Dylan Thomas jamais deixou para trás a consciência de seu destino retrospectivo, a alma de jovem poeta que não se esquece das praias, dos vales e das campinas galesas. Por outro lado, na sua técnica, seus contos de poeta, contudo, em se tratando como no caso de sua poesia, portanto, sua prosa aparece marcada por um caráter matizado e marcado pela experimentação, por acentuados traços surrealistas e pelo elemento supremo de surpresa que só os grandes escritores como Dylan Thomas são capazes de produzir, pois não há dívida com a prosa joyceana em seu caso, a estrutura infância-adolescência é um ponto de partida, mas seu ponto de chegada é original e de fonte galesa, não irlandesa ou inglesa, mesmo que sua literatura tenha pés também nestas terras.

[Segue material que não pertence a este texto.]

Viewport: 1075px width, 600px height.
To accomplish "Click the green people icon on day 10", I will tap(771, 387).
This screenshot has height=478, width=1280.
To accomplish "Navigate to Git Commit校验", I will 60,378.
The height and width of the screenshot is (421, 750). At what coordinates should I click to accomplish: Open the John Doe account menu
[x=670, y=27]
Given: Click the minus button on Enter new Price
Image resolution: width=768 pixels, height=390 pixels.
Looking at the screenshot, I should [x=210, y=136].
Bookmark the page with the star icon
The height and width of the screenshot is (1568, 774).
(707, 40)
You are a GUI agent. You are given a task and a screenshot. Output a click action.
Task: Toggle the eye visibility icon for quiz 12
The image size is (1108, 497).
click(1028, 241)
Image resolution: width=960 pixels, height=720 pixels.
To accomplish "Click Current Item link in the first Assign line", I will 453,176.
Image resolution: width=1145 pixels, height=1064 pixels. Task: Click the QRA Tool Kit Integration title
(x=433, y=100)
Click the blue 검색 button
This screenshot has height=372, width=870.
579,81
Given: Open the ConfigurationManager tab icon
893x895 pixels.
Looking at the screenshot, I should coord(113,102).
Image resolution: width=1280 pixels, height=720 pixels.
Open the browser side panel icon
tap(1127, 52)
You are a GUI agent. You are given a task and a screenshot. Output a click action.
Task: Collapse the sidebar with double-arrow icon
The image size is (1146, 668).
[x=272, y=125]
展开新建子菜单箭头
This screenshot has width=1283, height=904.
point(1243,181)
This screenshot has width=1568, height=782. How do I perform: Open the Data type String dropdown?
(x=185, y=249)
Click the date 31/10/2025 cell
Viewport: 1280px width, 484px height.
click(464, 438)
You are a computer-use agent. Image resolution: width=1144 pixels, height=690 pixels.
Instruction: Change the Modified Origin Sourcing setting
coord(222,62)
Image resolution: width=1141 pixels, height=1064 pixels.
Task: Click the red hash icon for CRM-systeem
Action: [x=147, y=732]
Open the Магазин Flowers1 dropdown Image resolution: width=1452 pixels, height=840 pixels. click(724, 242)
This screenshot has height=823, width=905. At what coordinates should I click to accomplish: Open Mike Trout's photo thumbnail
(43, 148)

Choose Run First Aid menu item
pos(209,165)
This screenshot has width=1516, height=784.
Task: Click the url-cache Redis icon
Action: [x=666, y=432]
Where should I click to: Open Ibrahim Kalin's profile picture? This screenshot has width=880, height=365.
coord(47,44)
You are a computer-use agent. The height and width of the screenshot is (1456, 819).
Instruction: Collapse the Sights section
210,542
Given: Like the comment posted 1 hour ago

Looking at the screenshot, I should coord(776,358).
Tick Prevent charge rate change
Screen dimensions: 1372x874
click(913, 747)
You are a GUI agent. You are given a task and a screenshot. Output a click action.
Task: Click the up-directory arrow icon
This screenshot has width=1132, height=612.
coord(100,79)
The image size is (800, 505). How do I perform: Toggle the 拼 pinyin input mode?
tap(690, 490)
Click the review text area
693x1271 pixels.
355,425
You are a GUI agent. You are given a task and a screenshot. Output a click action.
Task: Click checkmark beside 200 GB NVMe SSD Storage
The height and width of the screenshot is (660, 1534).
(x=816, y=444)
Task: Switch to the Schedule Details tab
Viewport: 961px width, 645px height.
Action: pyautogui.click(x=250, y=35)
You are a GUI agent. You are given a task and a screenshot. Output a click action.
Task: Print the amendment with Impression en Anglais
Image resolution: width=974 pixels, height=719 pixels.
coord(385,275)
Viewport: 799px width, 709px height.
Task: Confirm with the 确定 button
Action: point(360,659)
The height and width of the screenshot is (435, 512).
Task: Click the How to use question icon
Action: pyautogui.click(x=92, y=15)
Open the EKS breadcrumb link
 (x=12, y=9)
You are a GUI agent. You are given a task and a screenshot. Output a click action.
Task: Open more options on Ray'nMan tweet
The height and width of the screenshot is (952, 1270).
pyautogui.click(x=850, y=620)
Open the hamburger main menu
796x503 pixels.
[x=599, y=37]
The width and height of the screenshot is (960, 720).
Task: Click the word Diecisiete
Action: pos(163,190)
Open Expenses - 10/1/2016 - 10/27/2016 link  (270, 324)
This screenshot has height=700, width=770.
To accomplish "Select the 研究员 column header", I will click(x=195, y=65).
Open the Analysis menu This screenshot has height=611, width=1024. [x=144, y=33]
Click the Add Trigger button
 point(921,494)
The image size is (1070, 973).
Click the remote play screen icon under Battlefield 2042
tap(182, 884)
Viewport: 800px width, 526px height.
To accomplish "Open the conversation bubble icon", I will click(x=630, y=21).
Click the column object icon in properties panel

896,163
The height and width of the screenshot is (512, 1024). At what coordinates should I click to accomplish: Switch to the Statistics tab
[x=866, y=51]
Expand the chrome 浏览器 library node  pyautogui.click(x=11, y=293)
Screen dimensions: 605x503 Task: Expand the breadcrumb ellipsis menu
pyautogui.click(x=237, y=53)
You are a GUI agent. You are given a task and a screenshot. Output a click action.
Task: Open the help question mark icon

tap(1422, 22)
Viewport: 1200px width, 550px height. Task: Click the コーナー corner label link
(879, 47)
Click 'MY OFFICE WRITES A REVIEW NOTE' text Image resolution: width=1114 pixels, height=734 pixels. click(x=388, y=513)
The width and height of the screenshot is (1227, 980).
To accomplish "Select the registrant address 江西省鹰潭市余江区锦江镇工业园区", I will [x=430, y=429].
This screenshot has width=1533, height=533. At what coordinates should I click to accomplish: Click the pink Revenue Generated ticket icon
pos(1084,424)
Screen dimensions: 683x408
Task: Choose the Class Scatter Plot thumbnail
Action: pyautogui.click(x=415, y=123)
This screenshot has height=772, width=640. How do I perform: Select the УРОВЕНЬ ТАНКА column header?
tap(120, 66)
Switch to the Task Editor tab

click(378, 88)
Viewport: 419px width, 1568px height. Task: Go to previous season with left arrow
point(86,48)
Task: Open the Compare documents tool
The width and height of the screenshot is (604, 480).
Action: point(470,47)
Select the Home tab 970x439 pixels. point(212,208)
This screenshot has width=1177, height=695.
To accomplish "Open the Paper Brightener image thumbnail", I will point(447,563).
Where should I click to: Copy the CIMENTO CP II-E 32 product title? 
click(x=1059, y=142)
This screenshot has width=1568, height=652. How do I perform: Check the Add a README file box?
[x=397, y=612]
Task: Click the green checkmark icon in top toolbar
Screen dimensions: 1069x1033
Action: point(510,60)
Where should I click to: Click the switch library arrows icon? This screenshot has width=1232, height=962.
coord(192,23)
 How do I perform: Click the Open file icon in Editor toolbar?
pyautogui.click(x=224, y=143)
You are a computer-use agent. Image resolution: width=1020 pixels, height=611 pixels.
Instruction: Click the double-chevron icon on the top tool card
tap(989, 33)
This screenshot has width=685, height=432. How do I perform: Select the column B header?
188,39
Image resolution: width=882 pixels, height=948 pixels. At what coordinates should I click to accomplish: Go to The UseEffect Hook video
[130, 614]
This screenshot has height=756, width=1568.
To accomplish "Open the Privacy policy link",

Desde o primeiro até o último conto tem-se a observação e a percepção de que há uma evolução de seu estilo, de sua arte de narrar esses episódios que lhe marcaram a infância em Swansea, sobretudo o que encerra esta coletânea do jovem cão, o “Um sábado quente”, onde a memória ficcional de Dylan Thomas alcança seu estágio mais amadurecido, onde intriga, ação e personagens se delineiam com extraordinária propriedade, com pleno domínio de recursos, e algo que também está nos contos joyceanos, a concisão literária que não dá toque fora do lugar em matéria de ritmo.
CONCLUSÃO
Alguns incautos poderão dizer, por exemplo, que por se tratar de contos de poeta, estes escritos de Dylan Thomas são relatos que sofrem interferência excessiva de sua poesia ou veia poética, pois poderia haver neste caso o grande poeta que foi Dylan Thomas confrontando o tempo todo em seus contos o fato de ele ser originalmente poeta.
Oras, não há descontinuidade entre poesia e prosa em Dylan Thomas, mas isto não quer dizer que ele, como contista poeta, tenha feito de seus contos algo acessório em relação à sua poesia, não. A continuidade e prolongamento entre poesia e prosa em Dylan Thomas não é de uma noção acessória, é uma transposição entre técnicas diferentes que podem, no entanto, ter nuances semelhantes de estilo, mas Dylan Thomas é contista, e não só poeta. Poesia e prosa contínuas não são siamesas em técnica, são modos de expressão com propriedades próprias e que não fazem concessões entre si.
Pois tal continuidade entre poesia e prosa em Dylan Thomas aparece, pois sim, como uma virtude literária, antes do que uma suposta limitação, então não se trata de uma falha do escritor, mas de sua virtude ficcional em que o resultado é um fluxo narrativo que nos fascina e surpreende a cada instante, com imagens e situações às vezes estranhas ao linearismo discursivo da prosa tradicional. É mantido nos contos de Dylan Thomas, portanto, toda uma gama de habilidades a matizes que afirmam a propriedade do poeta sobre estes contos, o que resulta propriamente numa narrativa de magia poética que não é só poesia, é conto mesmo, com o conflito habitual de Dylan Thomas com os cânones linguísticos ingleses, e com toda a sua pertinente agilidade para diálogos precisos, pontuais e não gratuitos, num ritmo amiúde vertiginoso daquele que foi, por fim, “o maior poeta galês dentre todos os poetas maiores da língua inglesa”.

Gustavo Bastos, filósofo e escritor.